# [Work to be completed]
Every record must appear in the response exactly as given.

# [Collected data entries]

BEGIN

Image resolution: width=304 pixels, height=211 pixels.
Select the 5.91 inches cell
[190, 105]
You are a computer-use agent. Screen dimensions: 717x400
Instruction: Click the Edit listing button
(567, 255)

END

# [Answer to this task]
Image resolution: width=304 pixels, height=211 pixels.
Select the 5.91 inches cell
[190, 105]
You are a computer-use agent. Screen dimensions: 717x400
Instruction: Click the Edit listing button
(567, 255)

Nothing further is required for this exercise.